What approaches have people used to bring multiple overlapping taxonomies together?
Imagine multiple parties have all constructed their own taxonomy for the same domain. These parties have come together and want to use these individual taxonomies to inform (or, better, to automate) the construction of a new, standard taxonomy that all can use. This standard taxonomy should minimise the collective ‘distance’ to all individual taxonomies, where ‘distance’ is some well-defined metric computable between any taxonomy pair.
Seems there are 3 main things to consider, and I’m most interested in the 1st, and 2nd currently:
- Designing the distance metric: comparing two taxonomies it should be possible to identify matches/overlaps/clashes at the node level, but also to quantify the overall ‘distance’ between the two taxonomies as a whole.
- Construction of the new standard taxonomy - as automated as possible - to yield something which minimises the sum of the distance metric between new standard and all individual taxonomies.

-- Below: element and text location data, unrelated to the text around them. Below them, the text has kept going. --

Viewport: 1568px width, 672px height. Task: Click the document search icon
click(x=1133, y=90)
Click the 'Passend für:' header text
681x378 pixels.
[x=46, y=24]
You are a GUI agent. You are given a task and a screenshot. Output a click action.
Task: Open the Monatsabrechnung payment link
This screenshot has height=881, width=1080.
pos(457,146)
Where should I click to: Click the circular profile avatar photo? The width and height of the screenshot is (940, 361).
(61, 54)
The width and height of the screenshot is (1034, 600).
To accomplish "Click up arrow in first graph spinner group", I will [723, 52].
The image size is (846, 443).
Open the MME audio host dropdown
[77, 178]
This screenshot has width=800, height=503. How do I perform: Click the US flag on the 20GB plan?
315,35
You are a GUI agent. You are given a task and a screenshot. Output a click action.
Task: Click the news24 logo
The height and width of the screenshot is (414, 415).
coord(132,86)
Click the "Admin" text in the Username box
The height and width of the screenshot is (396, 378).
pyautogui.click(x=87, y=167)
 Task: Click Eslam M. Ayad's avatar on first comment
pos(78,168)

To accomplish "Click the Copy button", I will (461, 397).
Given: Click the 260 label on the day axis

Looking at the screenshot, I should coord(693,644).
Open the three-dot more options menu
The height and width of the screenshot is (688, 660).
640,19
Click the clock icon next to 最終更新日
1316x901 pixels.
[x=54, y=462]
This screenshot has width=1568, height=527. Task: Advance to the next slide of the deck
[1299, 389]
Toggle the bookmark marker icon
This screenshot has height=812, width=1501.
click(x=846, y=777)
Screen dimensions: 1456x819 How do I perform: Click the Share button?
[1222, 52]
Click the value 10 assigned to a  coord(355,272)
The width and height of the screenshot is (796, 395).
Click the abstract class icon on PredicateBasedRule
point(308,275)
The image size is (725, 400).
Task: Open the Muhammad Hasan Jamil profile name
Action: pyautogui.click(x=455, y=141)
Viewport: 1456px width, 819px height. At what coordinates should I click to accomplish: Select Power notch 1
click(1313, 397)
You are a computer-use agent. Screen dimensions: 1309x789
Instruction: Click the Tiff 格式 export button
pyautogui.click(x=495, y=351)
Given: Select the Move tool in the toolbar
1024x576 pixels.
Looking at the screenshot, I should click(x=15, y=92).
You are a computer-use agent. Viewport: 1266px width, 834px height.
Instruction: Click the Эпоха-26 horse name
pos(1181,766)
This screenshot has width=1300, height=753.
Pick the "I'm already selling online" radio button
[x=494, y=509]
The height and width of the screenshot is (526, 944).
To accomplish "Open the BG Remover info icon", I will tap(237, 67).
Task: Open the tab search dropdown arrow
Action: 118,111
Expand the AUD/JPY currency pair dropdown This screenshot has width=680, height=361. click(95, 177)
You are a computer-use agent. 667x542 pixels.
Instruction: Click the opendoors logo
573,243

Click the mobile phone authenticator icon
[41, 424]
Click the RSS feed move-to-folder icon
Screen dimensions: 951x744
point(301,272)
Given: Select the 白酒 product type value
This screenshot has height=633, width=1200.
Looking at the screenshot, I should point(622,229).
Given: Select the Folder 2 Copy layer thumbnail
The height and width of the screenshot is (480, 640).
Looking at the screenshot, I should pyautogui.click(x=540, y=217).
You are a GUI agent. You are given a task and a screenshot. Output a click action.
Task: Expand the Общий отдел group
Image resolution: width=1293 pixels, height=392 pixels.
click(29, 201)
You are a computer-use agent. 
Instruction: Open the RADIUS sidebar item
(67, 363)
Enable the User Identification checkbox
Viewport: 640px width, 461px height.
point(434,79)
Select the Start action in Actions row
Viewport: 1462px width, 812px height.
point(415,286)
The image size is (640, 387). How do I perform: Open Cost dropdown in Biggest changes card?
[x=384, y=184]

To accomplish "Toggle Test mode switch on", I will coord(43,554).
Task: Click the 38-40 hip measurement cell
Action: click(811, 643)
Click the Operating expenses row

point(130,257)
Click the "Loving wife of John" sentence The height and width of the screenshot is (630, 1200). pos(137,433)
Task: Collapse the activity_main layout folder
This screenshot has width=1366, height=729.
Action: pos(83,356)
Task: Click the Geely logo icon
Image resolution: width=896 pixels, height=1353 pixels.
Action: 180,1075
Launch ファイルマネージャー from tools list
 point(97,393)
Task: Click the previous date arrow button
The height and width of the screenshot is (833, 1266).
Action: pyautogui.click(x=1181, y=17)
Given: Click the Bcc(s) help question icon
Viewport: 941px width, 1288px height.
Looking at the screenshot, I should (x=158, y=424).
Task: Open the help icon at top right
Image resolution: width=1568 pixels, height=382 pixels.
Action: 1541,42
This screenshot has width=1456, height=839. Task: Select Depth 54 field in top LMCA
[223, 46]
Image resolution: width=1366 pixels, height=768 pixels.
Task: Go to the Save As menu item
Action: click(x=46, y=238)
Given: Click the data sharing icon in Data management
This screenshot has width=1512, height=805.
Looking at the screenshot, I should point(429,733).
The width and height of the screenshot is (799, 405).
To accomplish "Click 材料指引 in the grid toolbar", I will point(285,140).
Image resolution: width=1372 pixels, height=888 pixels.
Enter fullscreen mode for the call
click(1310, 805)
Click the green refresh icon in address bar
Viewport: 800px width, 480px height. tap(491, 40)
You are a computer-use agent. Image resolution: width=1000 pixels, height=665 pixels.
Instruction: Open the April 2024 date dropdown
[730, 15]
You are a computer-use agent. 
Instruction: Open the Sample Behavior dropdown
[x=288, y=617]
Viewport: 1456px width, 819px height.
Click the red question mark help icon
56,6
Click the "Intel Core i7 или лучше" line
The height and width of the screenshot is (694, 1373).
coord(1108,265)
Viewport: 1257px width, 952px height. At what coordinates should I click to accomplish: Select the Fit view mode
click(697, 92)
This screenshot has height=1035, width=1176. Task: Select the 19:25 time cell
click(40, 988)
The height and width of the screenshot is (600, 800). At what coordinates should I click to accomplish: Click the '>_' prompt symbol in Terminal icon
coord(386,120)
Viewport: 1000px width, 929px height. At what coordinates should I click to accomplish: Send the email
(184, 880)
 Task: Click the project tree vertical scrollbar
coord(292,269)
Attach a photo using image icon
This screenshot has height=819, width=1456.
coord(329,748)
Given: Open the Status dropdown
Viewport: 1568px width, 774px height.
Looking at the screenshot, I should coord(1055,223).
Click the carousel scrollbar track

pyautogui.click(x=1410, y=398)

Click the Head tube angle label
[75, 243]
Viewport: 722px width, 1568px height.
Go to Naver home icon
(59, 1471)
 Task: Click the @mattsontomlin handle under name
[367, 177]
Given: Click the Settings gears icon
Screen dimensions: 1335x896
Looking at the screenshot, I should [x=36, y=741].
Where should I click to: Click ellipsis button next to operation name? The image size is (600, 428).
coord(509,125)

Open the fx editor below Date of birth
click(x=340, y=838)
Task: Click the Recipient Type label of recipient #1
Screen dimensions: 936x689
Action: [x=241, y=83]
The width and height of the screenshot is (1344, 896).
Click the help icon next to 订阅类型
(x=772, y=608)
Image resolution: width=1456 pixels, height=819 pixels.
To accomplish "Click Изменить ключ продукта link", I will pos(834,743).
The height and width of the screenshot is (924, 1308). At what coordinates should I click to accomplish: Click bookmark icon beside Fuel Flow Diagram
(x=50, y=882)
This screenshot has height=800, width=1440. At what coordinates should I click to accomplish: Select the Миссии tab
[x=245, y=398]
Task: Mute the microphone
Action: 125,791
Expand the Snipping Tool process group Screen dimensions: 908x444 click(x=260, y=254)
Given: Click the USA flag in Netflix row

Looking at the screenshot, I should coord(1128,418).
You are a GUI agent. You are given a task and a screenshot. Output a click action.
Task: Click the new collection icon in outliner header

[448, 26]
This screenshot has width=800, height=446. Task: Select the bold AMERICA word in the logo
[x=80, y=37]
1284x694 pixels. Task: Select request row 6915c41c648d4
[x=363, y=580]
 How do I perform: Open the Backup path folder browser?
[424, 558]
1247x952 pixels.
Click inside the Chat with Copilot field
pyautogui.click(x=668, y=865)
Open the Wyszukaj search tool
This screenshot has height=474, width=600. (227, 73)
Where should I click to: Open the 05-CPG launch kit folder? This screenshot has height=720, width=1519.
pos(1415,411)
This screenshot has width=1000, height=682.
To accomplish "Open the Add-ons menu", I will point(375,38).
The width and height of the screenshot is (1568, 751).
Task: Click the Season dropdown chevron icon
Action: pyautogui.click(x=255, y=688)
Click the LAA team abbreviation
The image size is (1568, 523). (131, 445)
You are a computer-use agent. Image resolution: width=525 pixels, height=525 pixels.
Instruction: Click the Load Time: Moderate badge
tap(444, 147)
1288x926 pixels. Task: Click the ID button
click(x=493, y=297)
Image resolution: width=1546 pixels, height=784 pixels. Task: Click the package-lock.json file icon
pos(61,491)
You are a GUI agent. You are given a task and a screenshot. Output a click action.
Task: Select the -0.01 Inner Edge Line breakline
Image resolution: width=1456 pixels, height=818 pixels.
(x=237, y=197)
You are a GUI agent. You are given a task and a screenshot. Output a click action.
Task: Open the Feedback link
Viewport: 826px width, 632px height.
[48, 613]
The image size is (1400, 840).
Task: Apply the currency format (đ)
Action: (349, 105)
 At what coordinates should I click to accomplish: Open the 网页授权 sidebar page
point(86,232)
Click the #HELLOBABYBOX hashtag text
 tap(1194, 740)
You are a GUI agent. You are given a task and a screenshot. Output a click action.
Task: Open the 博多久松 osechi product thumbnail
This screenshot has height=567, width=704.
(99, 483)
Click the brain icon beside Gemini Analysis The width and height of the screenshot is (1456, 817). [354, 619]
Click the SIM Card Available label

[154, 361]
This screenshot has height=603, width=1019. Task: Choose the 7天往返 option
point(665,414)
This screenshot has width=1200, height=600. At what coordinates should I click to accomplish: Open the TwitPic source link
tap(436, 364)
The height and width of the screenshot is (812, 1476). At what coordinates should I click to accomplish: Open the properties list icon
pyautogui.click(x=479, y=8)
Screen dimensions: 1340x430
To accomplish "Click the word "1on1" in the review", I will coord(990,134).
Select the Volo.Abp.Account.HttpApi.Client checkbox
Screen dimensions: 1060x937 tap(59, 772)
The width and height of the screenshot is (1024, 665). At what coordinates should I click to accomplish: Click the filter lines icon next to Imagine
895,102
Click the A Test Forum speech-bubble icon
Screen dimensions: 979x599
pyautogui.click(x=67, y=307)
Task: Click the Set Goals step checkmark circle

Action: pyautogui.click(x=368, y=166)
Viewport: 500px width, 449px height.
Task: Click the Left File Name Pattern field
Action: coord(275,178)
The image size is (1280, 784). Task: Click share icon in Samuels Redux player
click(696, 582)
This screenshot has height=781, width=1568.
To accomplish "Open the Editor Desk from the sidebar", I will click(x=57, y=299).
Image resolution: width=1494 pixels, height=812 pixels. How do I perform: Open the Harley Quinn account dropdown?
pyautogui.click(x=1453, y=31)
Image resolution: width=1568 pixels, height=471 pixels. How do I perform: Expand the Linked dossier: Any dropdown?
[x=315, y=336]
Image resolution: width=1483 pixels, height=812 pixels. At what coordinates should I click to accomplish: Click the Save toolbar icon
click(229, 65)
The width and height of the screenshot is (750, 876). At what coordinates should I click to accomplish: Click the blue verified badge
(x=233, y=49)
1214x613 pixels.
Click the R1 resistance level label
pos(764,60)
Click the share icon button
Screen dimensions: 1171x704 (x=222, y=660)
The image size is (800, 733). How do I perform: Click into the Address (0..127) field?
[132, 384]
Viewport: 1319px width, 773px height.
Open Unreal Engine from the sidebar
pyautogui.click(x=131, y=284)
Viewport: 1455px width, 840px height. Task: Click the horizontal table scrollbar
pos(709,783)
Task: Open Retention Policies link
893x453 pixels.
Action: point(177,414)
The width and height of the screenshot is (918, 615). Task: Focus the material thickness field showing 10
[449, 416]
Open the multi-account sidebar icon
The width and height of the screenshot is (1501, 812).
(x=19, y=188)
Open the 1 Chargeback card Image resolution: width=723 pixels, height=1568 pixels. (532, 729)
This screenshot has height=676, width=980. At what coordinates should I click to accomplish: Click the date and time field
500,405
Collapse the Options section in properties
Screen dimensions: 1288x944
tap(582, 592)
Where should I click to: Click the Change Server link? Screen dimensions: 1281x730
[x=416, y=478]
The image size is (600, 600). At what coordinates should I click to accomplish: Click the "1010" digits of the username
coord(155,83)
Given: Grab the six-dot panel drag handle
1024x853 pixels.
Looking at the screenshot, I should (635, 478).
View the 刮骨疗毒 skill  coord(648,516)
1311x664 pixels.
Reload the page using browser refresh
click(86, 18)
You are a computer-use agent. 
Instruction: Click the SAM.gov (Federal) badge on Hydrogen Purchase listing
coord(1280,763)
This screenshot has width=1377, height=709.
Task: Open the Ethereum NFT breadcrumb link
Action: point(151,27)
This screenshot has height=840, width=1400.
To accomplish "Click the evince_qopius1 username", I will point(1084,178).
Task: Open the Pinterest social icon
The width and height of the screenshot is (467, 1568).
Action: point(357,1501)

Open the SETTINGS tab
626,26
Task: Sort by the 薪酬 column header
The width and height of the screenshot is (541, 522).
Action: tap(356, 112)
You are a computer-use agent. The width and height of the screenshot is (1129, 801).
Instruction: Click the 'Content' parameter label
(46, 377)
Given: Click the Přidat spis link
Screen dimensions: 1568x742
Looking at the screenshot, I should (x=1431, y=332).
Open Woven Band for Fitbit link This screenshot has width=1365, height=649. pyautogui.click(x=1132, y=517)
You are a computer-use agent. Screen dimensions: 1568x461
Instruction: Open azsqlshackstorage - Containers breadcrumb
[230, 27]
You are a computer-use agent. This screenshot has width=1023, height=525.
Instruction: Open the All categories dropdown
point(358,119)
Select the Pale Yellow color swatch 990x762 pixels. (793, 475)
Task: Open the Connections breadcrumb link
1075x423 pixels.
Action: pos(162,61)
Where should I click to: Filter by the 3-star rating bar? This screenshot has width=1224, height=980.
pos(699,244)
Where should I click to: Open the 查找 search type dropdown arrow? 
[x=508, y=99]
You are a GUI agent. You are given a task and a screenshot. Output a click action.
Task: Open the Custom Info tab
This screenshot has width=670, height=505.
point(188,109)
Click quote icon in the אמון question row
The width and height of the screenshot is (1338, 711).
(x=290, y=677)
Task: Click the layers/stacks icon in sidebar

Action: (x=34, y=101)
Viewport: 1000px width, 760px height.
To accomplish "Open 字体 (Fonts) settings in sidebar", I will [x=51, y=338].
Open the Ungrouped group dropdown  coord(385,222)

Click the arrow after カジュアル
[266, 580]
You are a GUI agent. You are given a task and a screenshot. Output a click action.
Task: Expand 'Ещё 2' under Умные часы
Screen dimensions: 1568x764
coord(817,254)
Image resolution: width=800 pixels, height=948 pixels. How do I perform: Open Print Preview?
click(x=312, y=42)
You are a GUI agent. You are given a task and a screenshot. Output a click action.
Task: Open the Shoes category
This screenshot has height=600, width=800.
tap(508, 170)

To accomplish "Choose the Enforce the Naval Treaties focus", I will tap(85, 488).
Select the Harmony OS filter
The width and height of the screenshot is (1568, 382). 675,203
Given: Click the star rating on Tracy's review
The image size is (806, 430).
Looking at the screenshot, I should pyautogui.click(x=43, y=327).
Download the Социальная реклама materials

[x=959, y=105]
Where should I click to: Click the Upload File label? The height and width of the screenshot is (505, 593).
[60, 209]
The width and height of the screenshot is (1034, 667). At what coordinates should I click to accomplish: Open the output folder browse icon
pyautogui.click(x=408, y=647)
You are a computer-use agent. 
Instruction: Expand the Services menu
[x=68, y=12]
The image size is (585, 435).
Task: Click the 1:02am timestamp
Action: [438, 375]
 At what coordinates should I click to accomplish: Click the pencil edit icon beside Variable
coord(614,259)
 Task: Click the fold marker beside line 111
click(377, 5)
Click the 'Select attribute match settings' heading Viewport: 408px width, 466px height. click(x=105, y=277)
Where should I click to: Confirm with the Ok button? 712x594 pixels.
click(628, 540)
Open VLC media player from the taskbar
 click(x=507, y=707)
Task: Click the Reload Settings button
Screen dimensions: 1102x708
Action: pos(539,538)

This could be manual, or automatically through inference mechanisms and NLP, or it could happen in some embedded space with statistical techniques?
- Representing the new taxonomy: probably with a formal standard like SKOS or OWL and ideally with links to the individual taxonomy (owl:sameAs, subclass, disjoint etc.) - the degree to which the mapping to individual taxonomies is possible will be tightly linked to the construction: if its a statistical technique on embeddings, this may not be possible at all?